On s’est ensuite posées dans l’obscurité, entre les grands murs à ciel ouvert de cette ruine d’usine en pleine forêt, on a discuté dans une langue officieuse rappelant l’Esperanto et puis elle m’a fixé dans les yeux de ses synthétiques pupilles dilatées et déterminées, a marqué une pause puis m’a affirmé, sûre d’elle, dans son anglais subversif aux courbes catalanes : « Tonight, I’ll sleep with you because I want you. »
J’avoue qu’elle m’a déstabilisée. Je sentais dès le départ une légère ambiguïté mais là, elle fût gommée en certitude d’un trait de son assurance si sexy, également aspirée plus tard par sa narine droite.

Et c’est ce qui s’est passé.

J’avais déjà fait des trucs auparavant avec une nana avant mais c’était encore différent, une histoire de plan à trois. Là juste face à elle, ce fut une seconde première fois. J’étais un peu gauche, ne sachant pas quoi faire d’un corps quasi-miroir au mien ; on se ressemblait assez physiquement, avec nos dégaines d’enfants sauvages androgynes et on possédait surtout le même organe génital.

On n’y pense pas forcément, mais c’est plutôt intéressant de changer d’angle d’exploration, de redécouvrir des cavités, des textures, des manières différentes d’y pénétrer, de tester par procuration ce qui donne le plus de plaisir d’un outil commun.

Fin d’un été fait de road trips.

 

À présent, je suis encore dans des bois, autour d’un feu et d’une maison de famille belge cossue et atypique, en forme de bateau, avec piscine. Je ne connais pas vraiment la nana dont fête un nouveau printemps en fin d’été mais je ne suis pas mécontente de me trouver là. Après avoir fait les cons à se jeter dans l’eau du bain après pas mal de verres, on embraye la seconde. Je prends un quart de psycho actif. Ça faisait longtemps. Par conséquent, j’ai très envie de sexe et un mec me plait.

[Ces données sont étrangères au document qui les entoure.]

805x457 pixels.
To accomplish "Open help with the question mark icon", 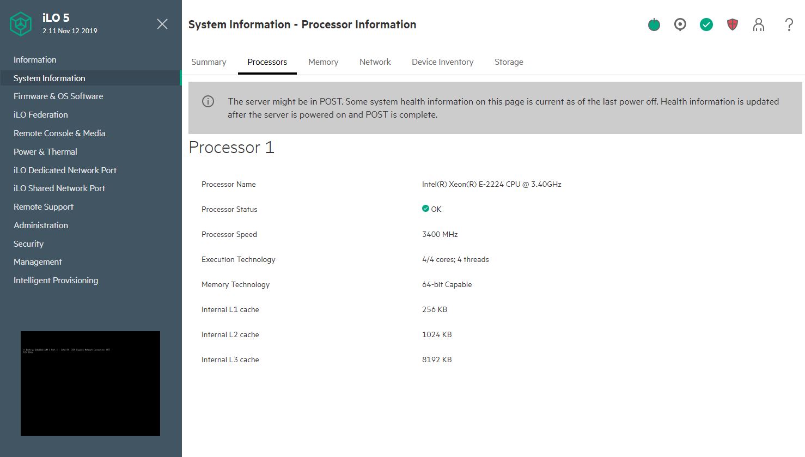I will point(789,25).
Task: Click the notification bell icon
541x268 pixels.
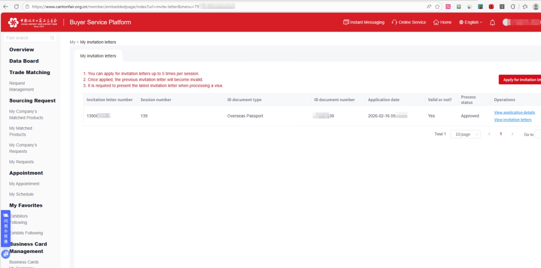Action: tap(492, 23)
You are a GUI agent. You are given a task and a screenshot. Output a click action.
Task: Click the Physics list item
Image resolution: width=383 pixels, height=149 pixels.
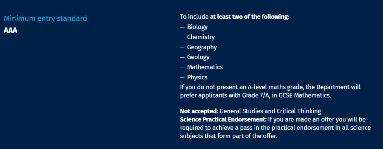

Mon esprit critique fait son petit baluchon et me lance, placide : « À demain couillonne ». Je deal avec moi-même le temps de déployer une tente Quechua et me dis : « ok, à l’abordage ! ». On s’emballe.

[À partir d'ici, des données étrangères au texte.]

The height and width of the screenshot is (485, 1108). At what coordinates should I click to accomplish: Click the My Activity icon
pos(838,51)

Et puis s’éclipse dans une mini chambre-cabine. La nana nous avait dit : « Surtout, faites attention aux draps, ne défaites pas les lits, ne touchez à rien dans les chambres. »
Mes souvenirs, dès lors, sont plutôt diffus mais à un moment, le gars, dans cet espace exigu, après m’avoir pas mal excitée, me doigte intensément, sous un angle assez étrange, du genre avec deux doigts en crochet, du vagin vers le bas-ventre et en va-et-viens puissants, sa paume s’emboitant sur mon mont de Vénus. Des salves de chaleur, des vocalises de plaisir impossibles à étouffer qui deviennent rires nerveux et geignements, des soubresauts qui virent en tremblements, une sensation de perte de contrôle ornée de confiance en moi-en mon sex-appeal-en mon plaisir-au sien- à nos corps qui interagissent et je meurs de soif merde et puis… Une puissante giclée, une flaque tiède et douce sur les draps immaculés et sous mes fesses. Confusion. Ce n’est pas normal. Quelque chose m’a échappé. Ça me réveille de ma torpeur chimique. Que s’est-il passé au juste ?

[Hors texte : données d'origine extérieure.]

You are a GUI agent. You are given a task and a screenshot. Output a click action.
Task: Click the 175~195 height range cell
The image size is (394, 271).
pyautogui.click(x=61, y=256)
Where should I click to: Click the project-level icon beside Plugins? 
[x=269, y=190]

Bonjour. J’ai ressenti un nouvel orgasme inconnu au bataillon qui se traduit par un jet liquide puissant expulsé par mon vagin, à plus de 30 ans. Okay.

Contrairement à mon pote l’orgasme clitoridien que je connais bien, celui-ci en termes de plaisir avait une montée en puissance et une intensité différente, plus diffus, moins concentré sur un bref instant T et ne nécessitait pas le soutien de mon imagination et de ses fantasmagories bien rôdées pour arriver à imploser. Malgré le trouble, je vois mon partenaire de méfaits très excité par l’émanation physique de mon excitation à lui. Il semblerait bien que les rôles aient été piratés… Et que les draps en soient un rien ruinés.

Il est devenu mon amant régulier du week-end. Comme Jesse Pinkman et Walter White enfermés dans un camping-car, nous avons méthodiquement et bordéliquement exploré les recoins les plus ultimes de cette nouvelle fonctionnalité ludique, jusqu’à ce que la pratique en devienne bizarrement monomaniaque.  Avec lui, cela fonctionnait systématiquement. Le squirt était devenu son fetish et j’en étais devenue l’outil. J’ai finalement mis un terme aux explorations expérimentales de mon plancher pelvien, ça devenait un peu weirdo et mon esprit critique avait repointé son nez. J’avais envie d’une base relationnelle plus solide que liquide.

 

Depuis, quatre ans de relations variées et quelques tentatives infructueuses avec des partenaires de confiance, j’ai focalisé sur d’autres pratiques, laissant celle-ci à bâbord. Et puis récemment, j’ai décidé de lâcher le concept d’exclusivité relationnelle.

Dans ce contexte libertaire, j’ai rencontré un mec vraiment chouette – qui lui aussi a plusieurs partenaires – ouvert et positif question sexe. Très vite, nous sommes devenus ami-e-s/amant-e-s régulier-e-s infidèles plutôt fidèles. À chaque fois avec lui, les interactions sont simples et fluides, c’est le moins que l’on puisse dire.
Vous savez, cette sensation, la première fois que des corps s’imbriquent et se rencontrent et paraissent déjà se connaitre et s’adorer sans la moindre répulsion sensorielle. Une attraction qui tombe sous le sens. La communication est décomplexée. Pas d’enjeu d’exclusivité, pas de rôle à jouer ni de peurs d’être trompé-e. Le sexe devient joyeux, léger, intense, sans retenue ni limite particulière. Il me dit ouvertement ce qu’il aime et je fais de même. Le genre de mec avec qui tu peux tester beaucoup de choses, réussir ou te foirer sans craindre le moindre jugement si ce n’est de l’enthousiasme et au pire, une bonne marrade.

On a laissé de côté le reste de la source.